The randomised placebo-controlled trial was conducted at three hospitals in Australia between 2013 and 2015. Patients with active ulcerative colitis (Mayo score 4-10) were treated either with FMT or placebo colonoscopic infusion, followed by enemas five days per week for eight weeks.
The primary outcome was steroid-free clinical remission with endoscopic remission or response at week eight. This was achieved in 11 (27%) of 41 patients allocated FMT, compared to just three (8%) of the 40 patients who were assigned placebo.
Adverse events were reported by 32 (78%) of patients allocated FMT and 33 (83%) of those who were assigned the placebo. Most were “self-limiting gastrointestinal complaints, with no significant difference in number or type of adverse events between treatment groups”.
“Intensive-dosing, multi-donor, faecal microbiota transplantation induces clinical remission and endoscopic improvement in active ulcerative colitis and is associated with distinct microbial changes that relate to outcome,” the authors concluded.
“Faecal microbiota transplantation is, thus, a promising new therapeutic option for ulcerative colitis. Future work should focus on precisely defining the optimum treatment intensity and the role of donor-recipient matching based on microbial profiles.” (see our story here).

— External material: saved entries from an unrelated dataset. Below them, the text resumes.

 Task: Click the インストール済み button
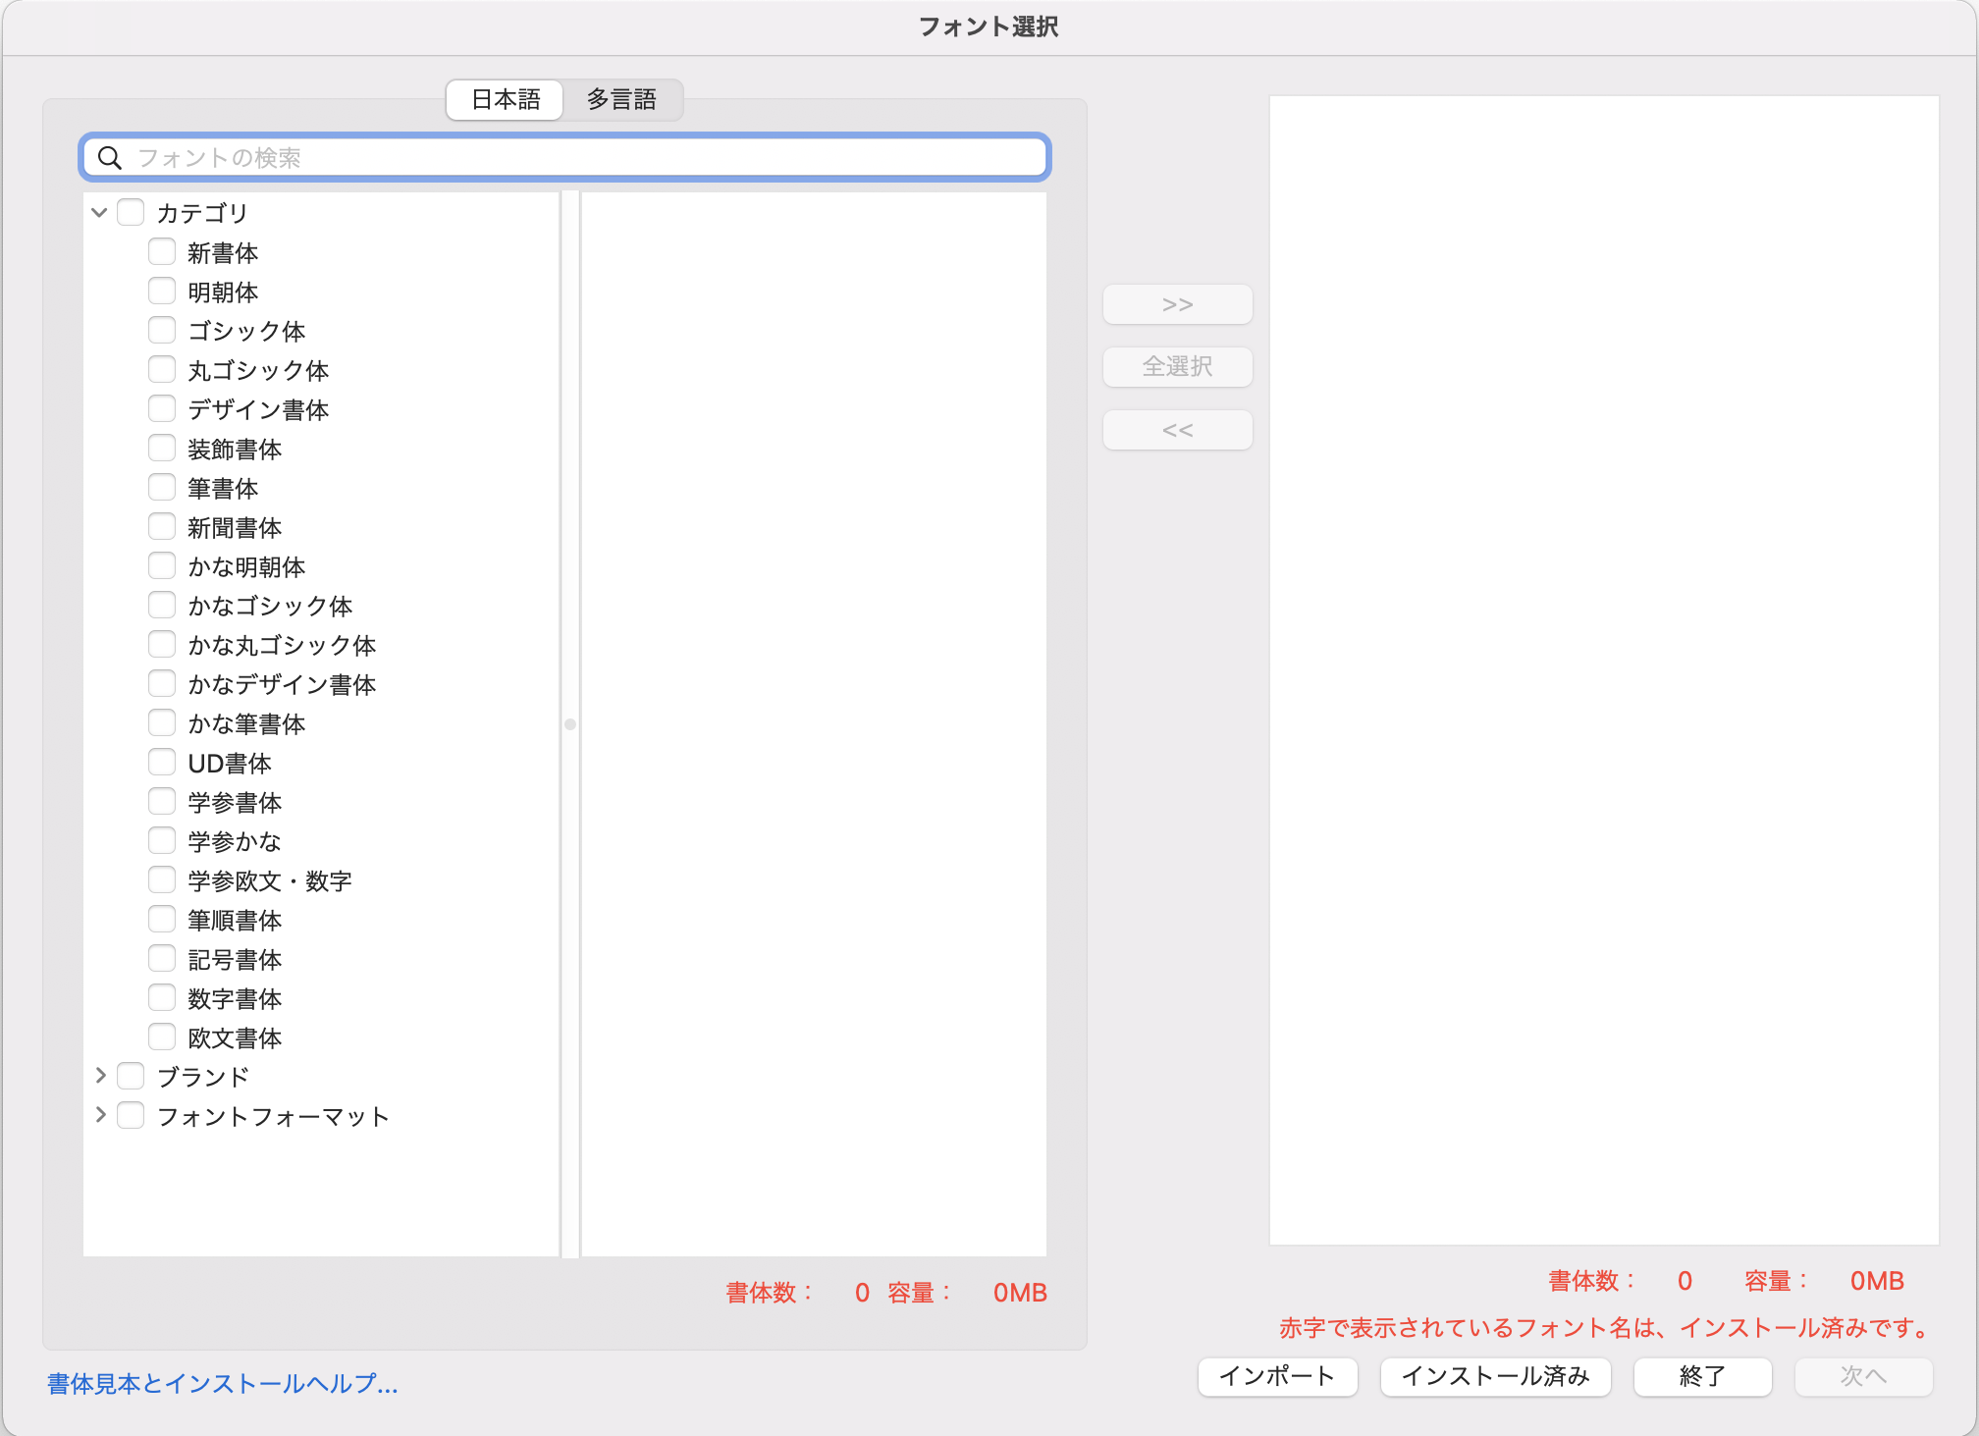tap(1495, 1376)
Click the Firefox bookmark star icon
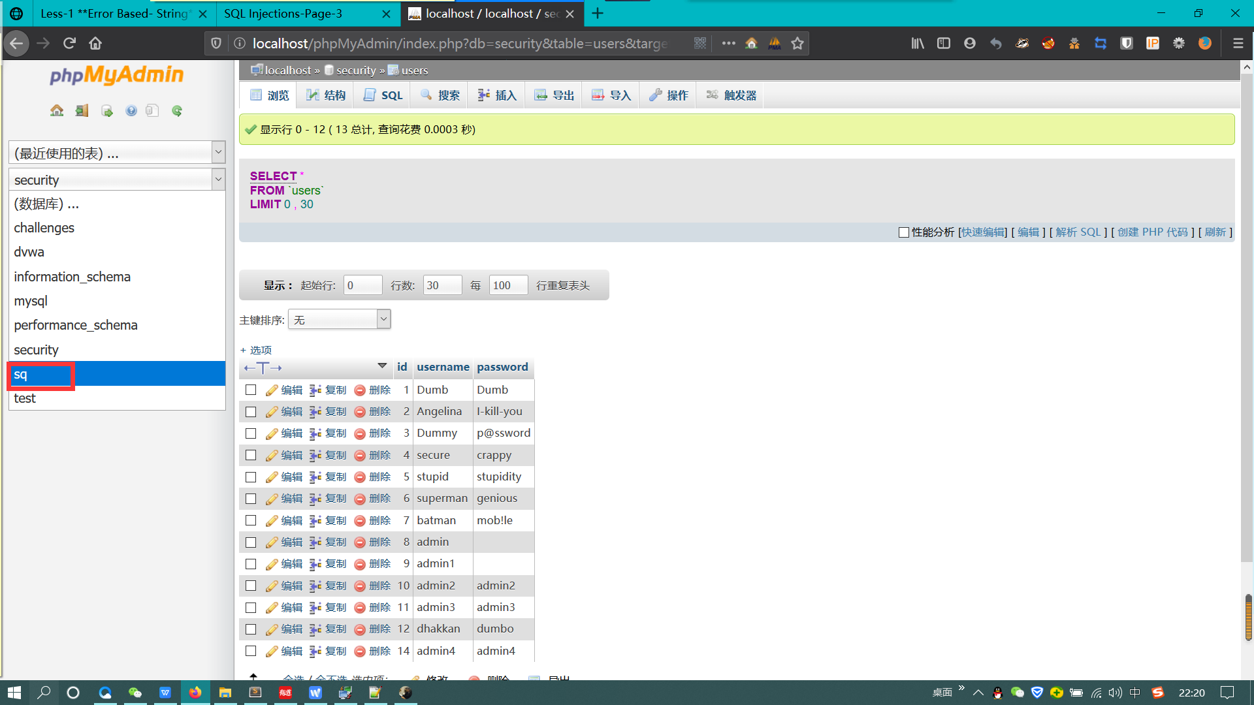The height and width of the screenshot is (705, 1254). tap(797, 44)
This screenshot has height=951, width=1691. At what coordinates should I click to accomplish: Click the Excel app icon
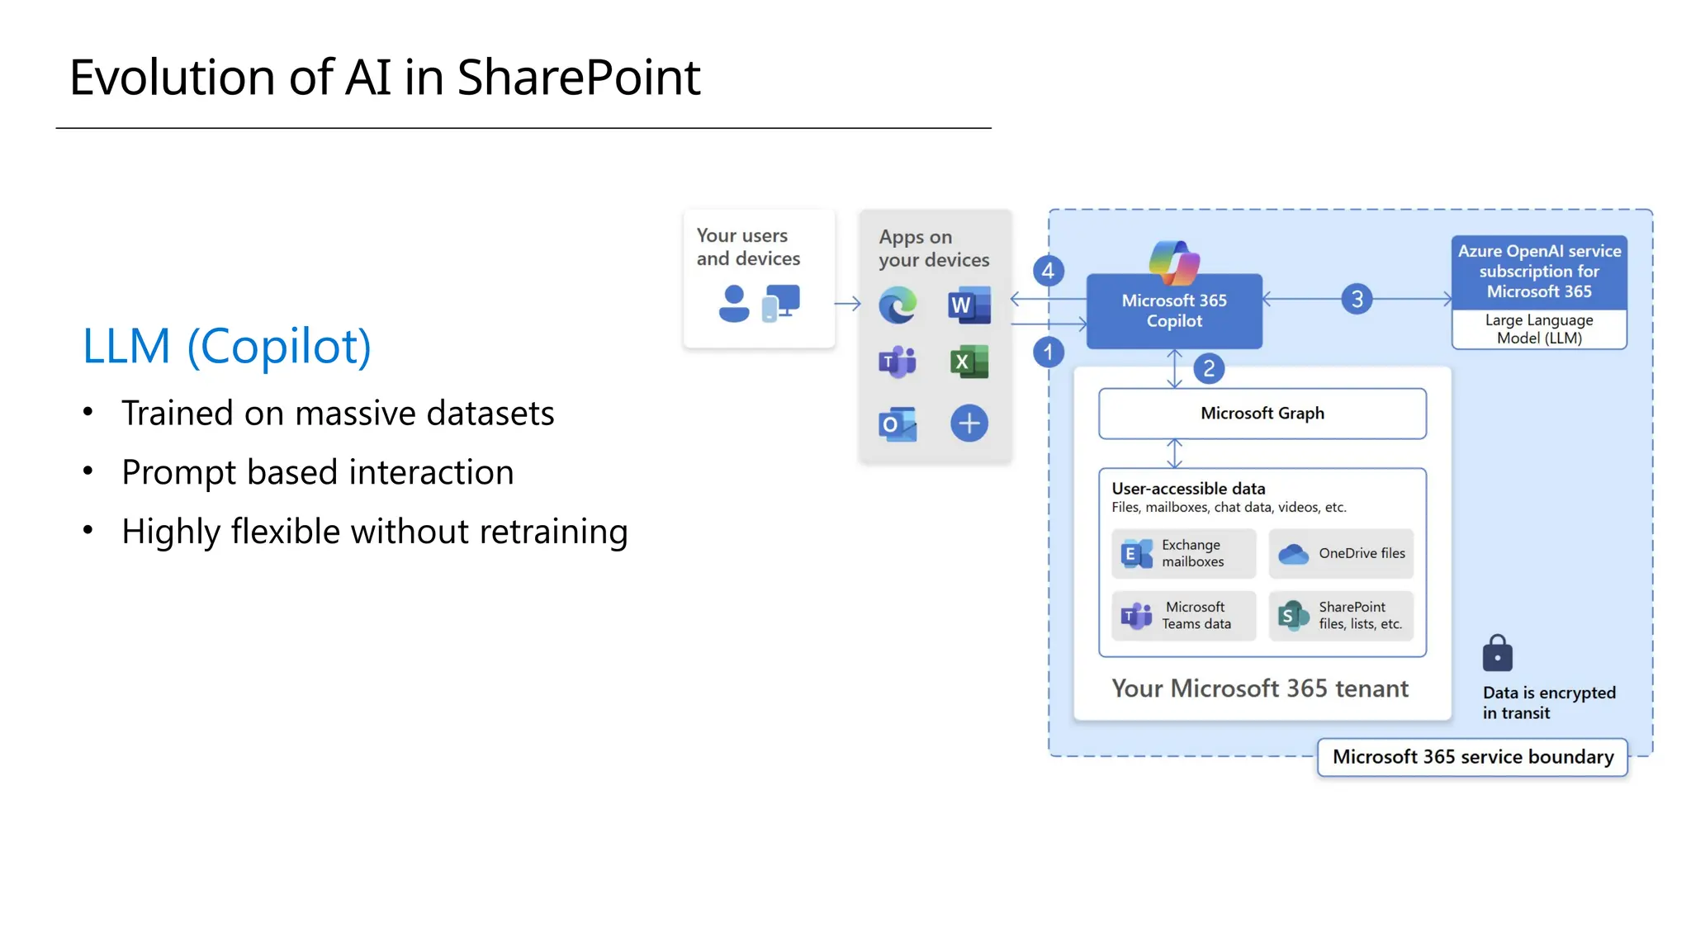click(x=969, y=362)
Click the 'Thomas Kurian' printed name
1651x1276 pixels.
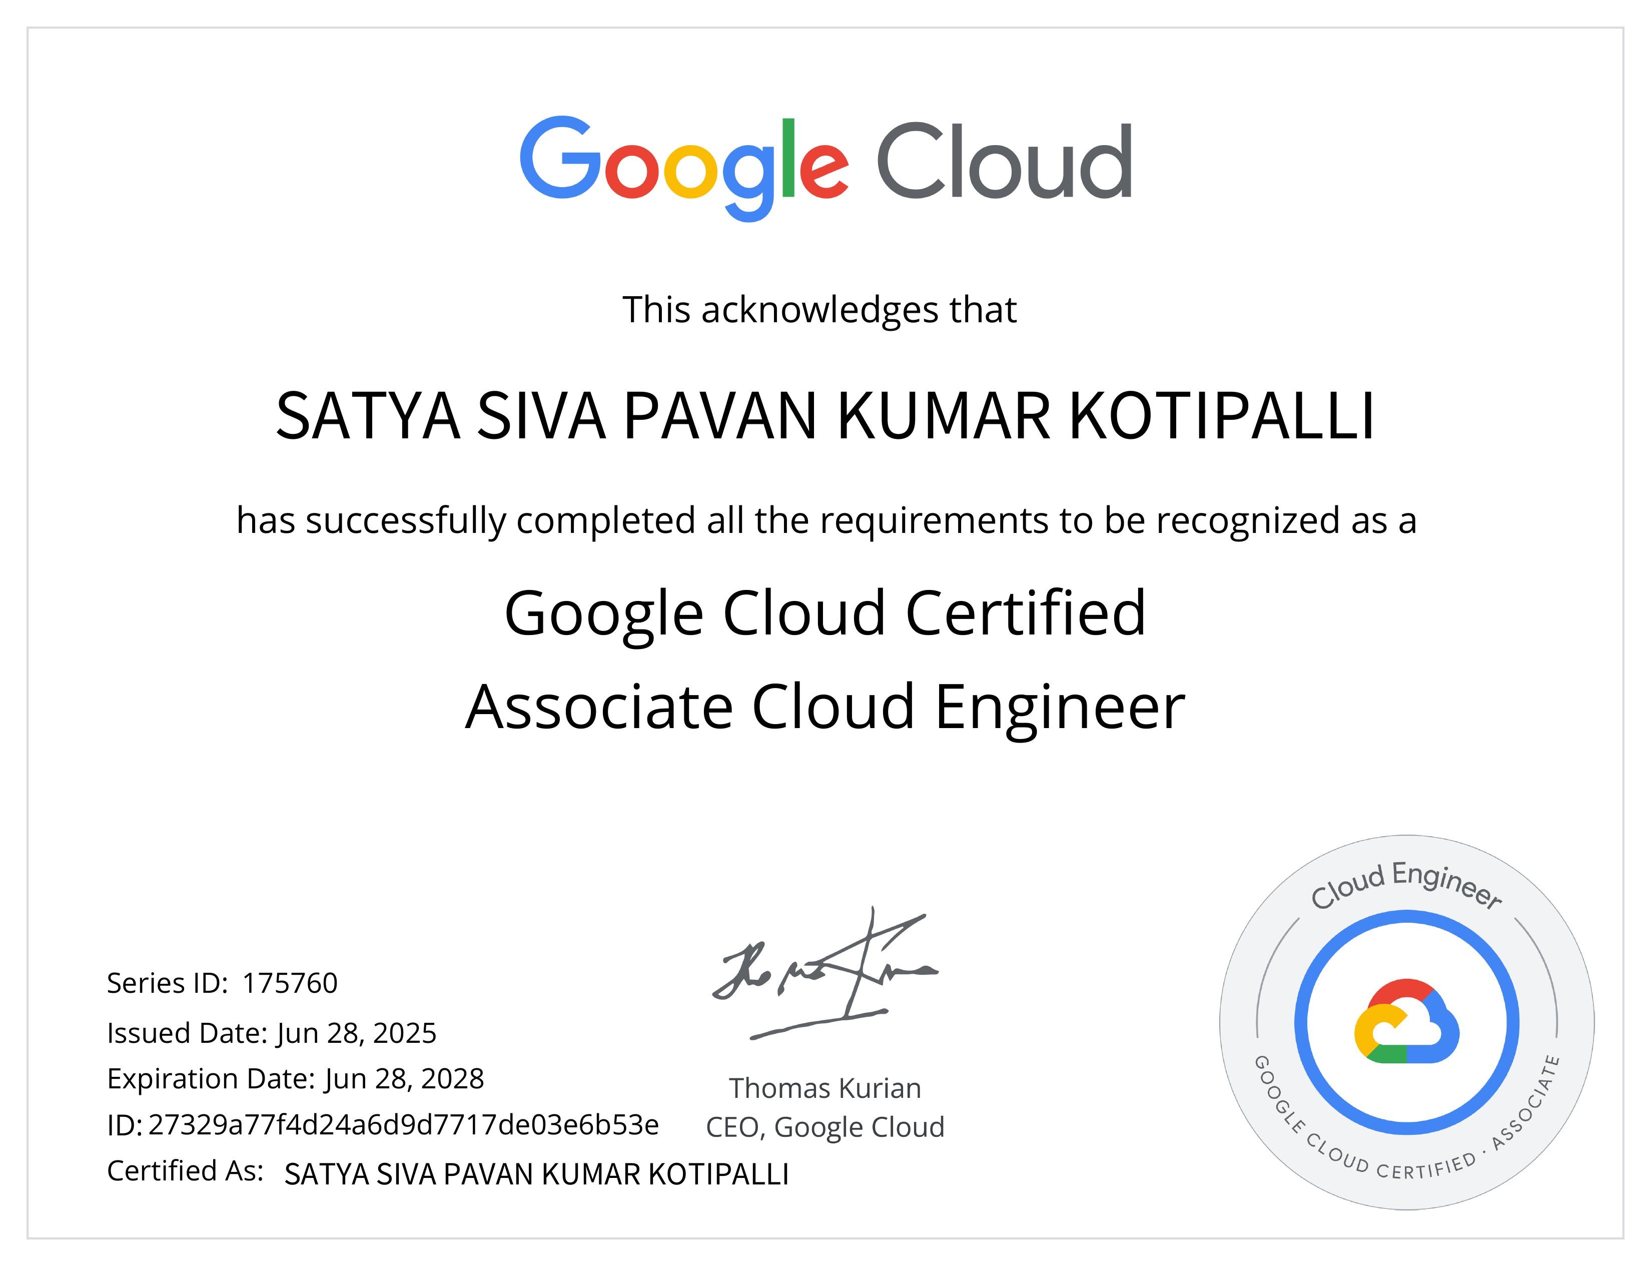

FMT will become a gold standard treatment
Professor Borody is used to controversy and headlines and remembers only too well the scepticism he encountered when he was working on the development of the now well-accepted triple therapy (bismuth, metronidazole and tetracycline) for infection with Helicobacter pylori bacteria.
The triple therapy, pioneered in 1984, has become the gold standard for treating peptic ulcer disease caused by Helicobacter pylori infection, and Professor Borody believes FMT will follow the same route.
“The criticism was unbelievable when we were working on use of antibiotic therapy for the Helicobacter ulcer disease, and it came from a good category of scientists and gastroenterologists,” he said. “It turned out they were wrong.”
So what really drives him to persevere in the face of opposition? Yes he believes in the procedure, but it’s the hope that he can offer his patients that gets him up every morning.
Many people living with colitis, Crohn’s or another gut disease spend their days housebound because they are too afraid to leave the safety of a nearby bathroom, unable to exercise because they are overcome with cramps and pain, and have to suffer the embarrassment of excess gas and even faecal incontinence. It’s a lonely and painful disease, says Professor Borody.
So it’s not too hard to see how desperate they would become that they would be prepared to ingest faecal matter from another person.
He remembers his very first FMT patient, a woman called Josie who came to him suffering terribly from indeterminate colitis after a trip to Fiji.